Get Real Good, Real Fruit Ice Cream at this North Shore Shop on Oʻahu
Sweet As believes that ice cream should make you happy—and here it certainly does.

The painted panels its rollup door declare one of the world’s most universal truths: “ICE CREAM MAKES YOU HAPPY.”
Sweet As, the bright and cheery real fruit ice cream parlor in Haleʻiwa, has embraced the claim and upped the ante—and going by the waves of returning customers certainly would have you believe that good ice cream, it seems, makes you very happy.
What makes Sweet As’s ice cream so good? It’s the quality ingredients (and, ahem, real fruit).
The concept is straightforward: use fresh fruit (strawberry, mixed berries, blueberry, raspberry, mango, pineapple). With a base (vanilla, coconut, dairy-free coconut ice cream or frozen yogurt). The dairy-free, coconut ice cream and frozen yogurt are made by a local gelato maker and the other ice creams are made on Maui.
Each scoop ($6 to $9) and is always fresh. The dessert has texture and full-bodied flavor—creamy enough to feel decadent, but fruity enough to be called “healthy.”

The bright and cheery real fruit ice cream parlor certainly makes you believe that good ice cream makes you very happy. Photo: Courtesy of Sweet As
Owners Nicole and Chris Gardner fell in love with real fruit ice cream when they spent seven months exploring New Zealand with their three young sons. Dairy is big business in New Zealand, where there are almost as many dairy cows (just under 5 million) as people. While traveling across the countryside in their campervan, the Gardners rarely drove past a berry farm that didn’t have a sign out front for real fruit ice cream. The farmers had figured out that combining ripe fruit with rich cream is a no-brainer. Before long, the Gardners were hooked.
“We’d pull up and I’d be sitting in the car with sleeping kids, and she’d run over and grab one,” Chris recalls. Nicole nods, grinning. “Their ice cream is so pure and delicious. We ate so much, it almost became ridiculous,” she says.
When their visas expired, they returned to Hawai‘i and began brainstorming (at the same time that they added a fourth son to the family) how they could make real fruit ice cream a reality in the Islands. “We have to bring it to the people here,” Nicole remembers thinking. She cold-called the Polynesian Cultural Center to inquire about becoming a vendor in the Hukilau Marketplace, a few miles from their home in Kahuku. It didn’t take much convincing, and a month later, in May 2019, their first ice cream stand, launched complete with a specialized blending machine from New Zealand.

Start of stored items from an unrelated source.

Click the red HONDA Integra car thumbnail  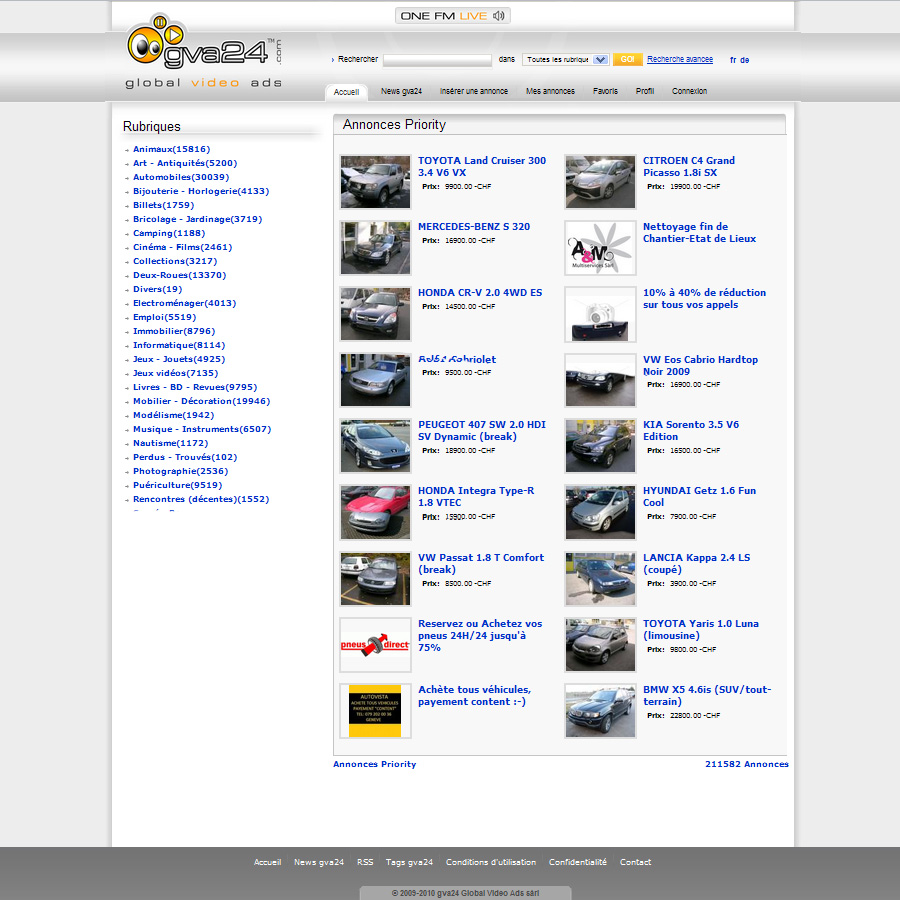coord(374,511)
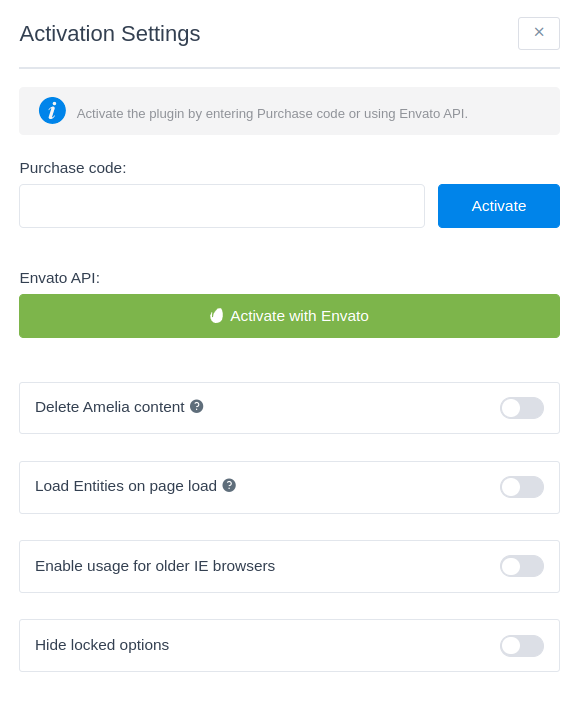Click the green Activate with Envato button

click(289, 316)
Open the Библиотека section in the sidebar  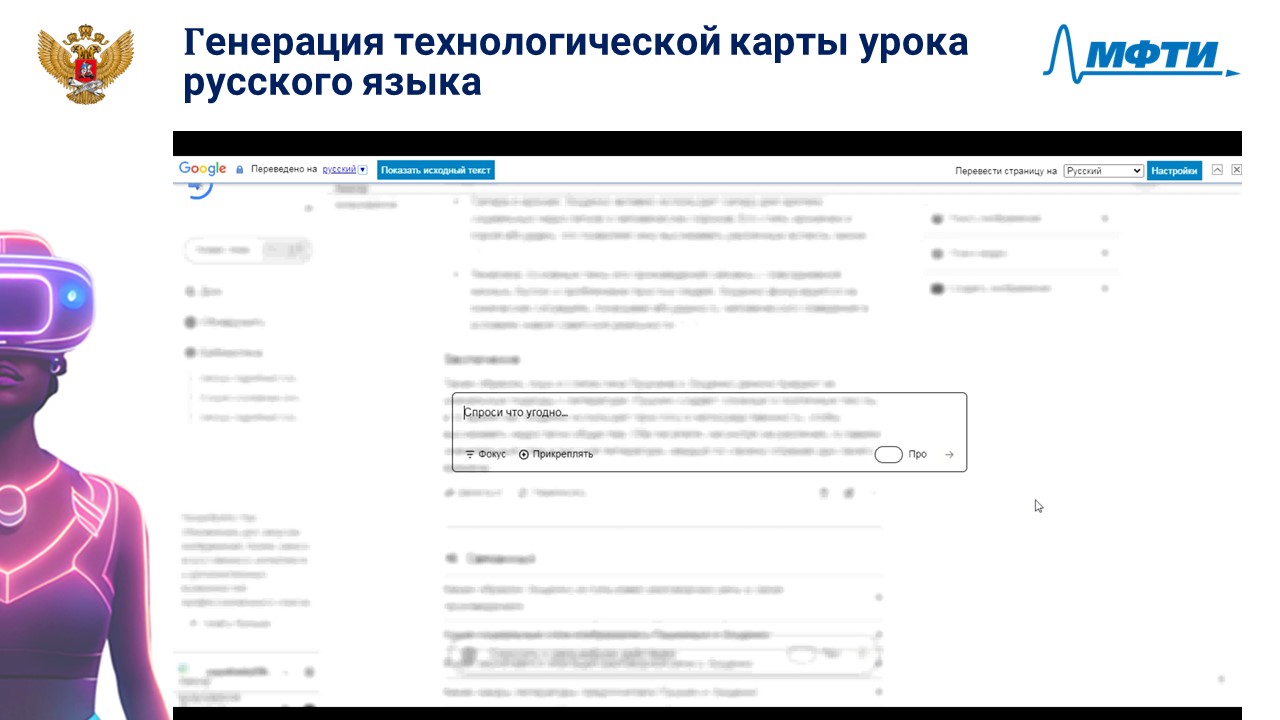point(224,352)
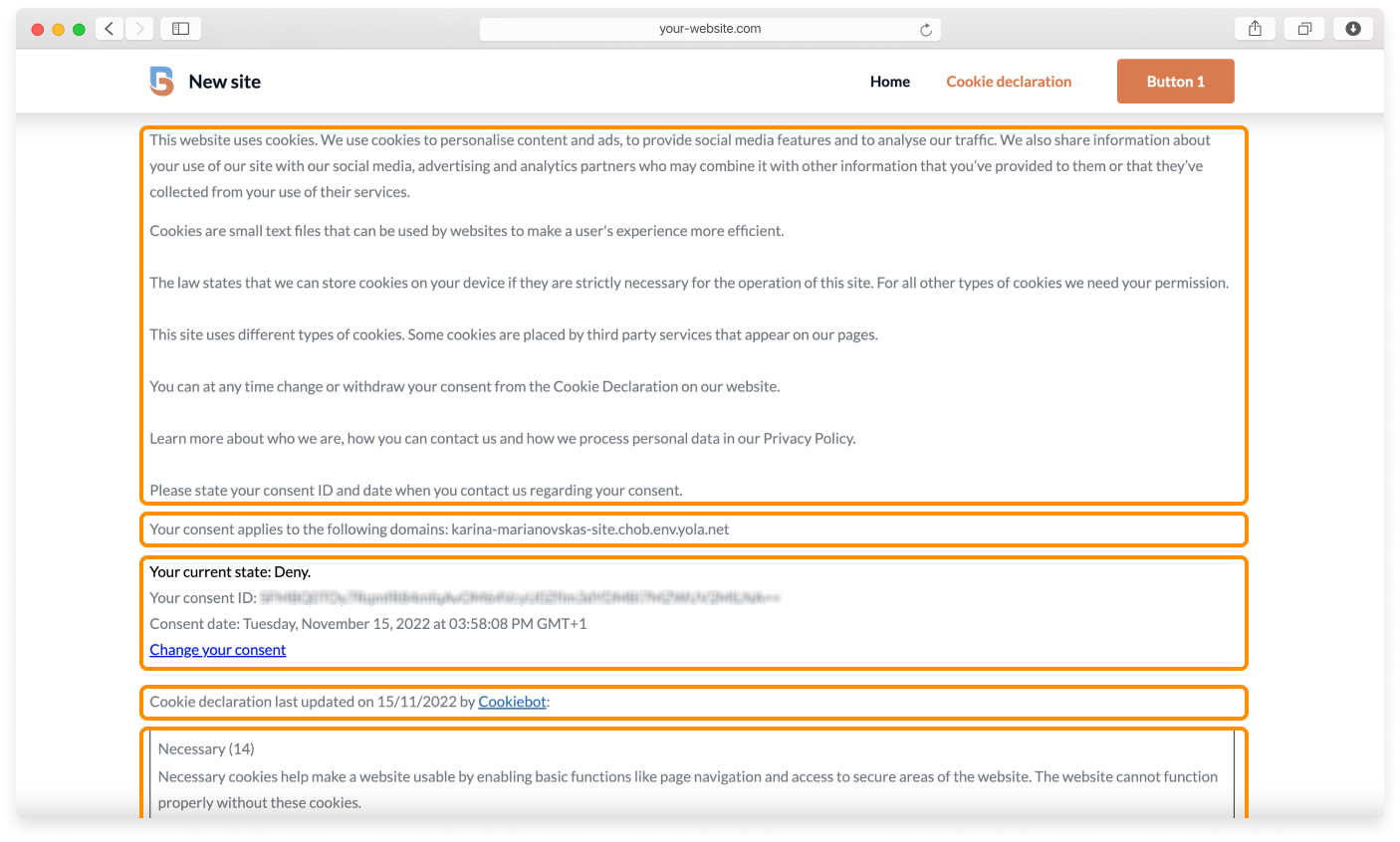Click the New site title text
The height and width of the screenshot is (842, 1400).
pos(225,82)
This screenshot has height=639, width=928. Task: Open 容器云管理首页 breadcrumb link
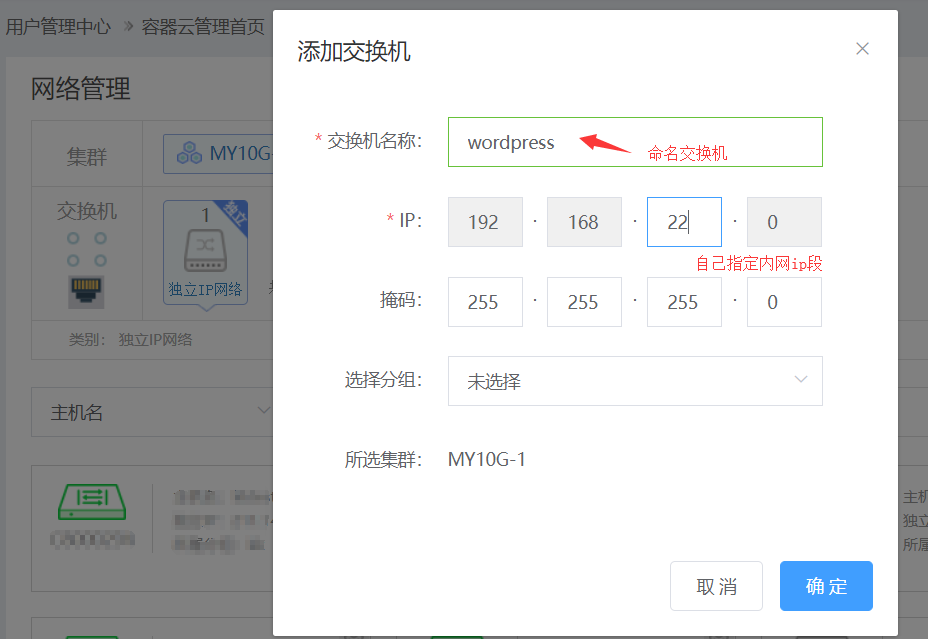[203, 27]
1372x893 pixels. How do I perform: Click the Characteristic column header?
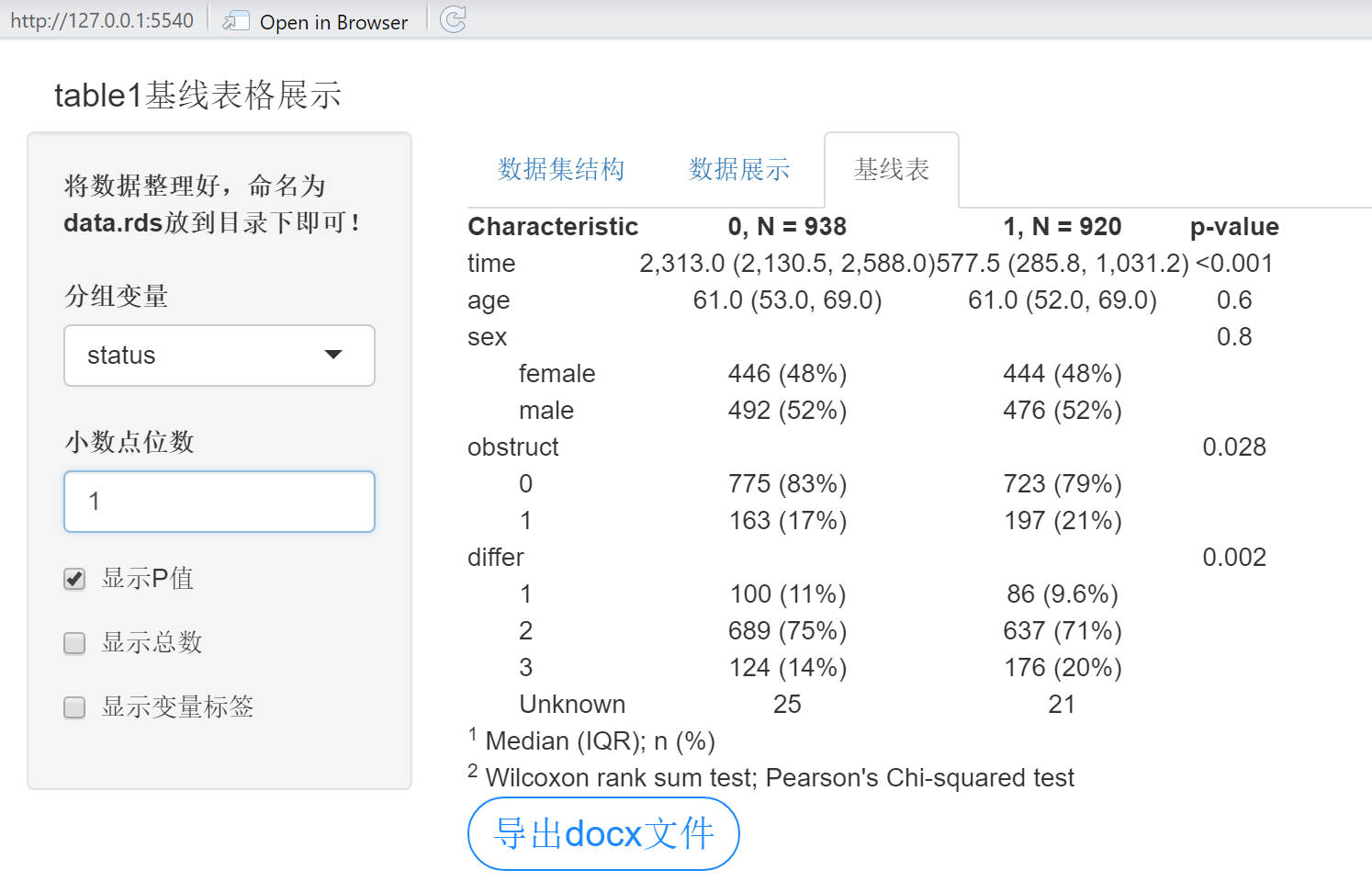tap(553, 226)
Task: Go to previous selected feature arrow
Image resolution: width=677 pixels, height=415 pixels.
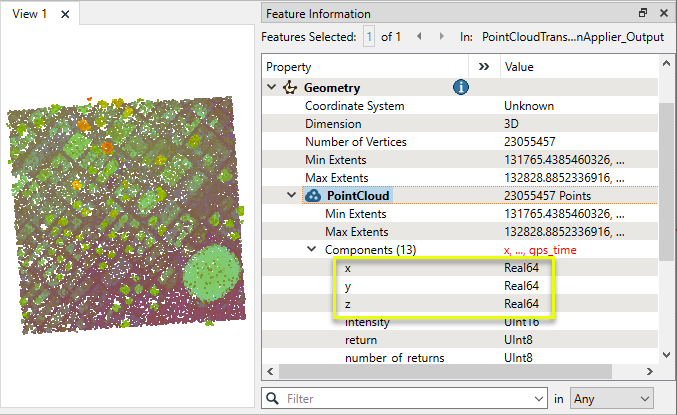Action: pos(418,36)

Inspired by berry farms in New Zealand, ice cream at Sweet As is made with real fruit. Photo: Courtesy of Sweet As
The Gardners say visitors and kama‘āina alike were eager to try it, and it only took a few licks to win them over. Some of the locals, they say, stop by every day.
What this means to the Gardners is, well, “sweet as!” The Kiwi expression is the equivalent of “shoots” or “cool,” Nicole explains. “It’s a positive, make-you-feel-good term that goes with ice cream being sweet. I just knew this was going to be the name!”
Successfully navigating through the pandemic, Sweet As opened its Hale‘iwa location in November 2021, with parking across the street at Hale‘iwa Beach Park. Plans to expand to Waikīkī and Kaka‘ako are in the works.

Nicole Gardner says her four sons never get tired of ice cream. Photo: Courtesy of Sweet As
“Having ice cream is associated with fun and joy. It makes us feel like we’re making people happy,” says Nicole, who is thrilled to bring a taste of New Zealand to Hawai‘i.
Do her boys ever get tired of ice cream? “Never,” she laughs. “So that’s awesome!”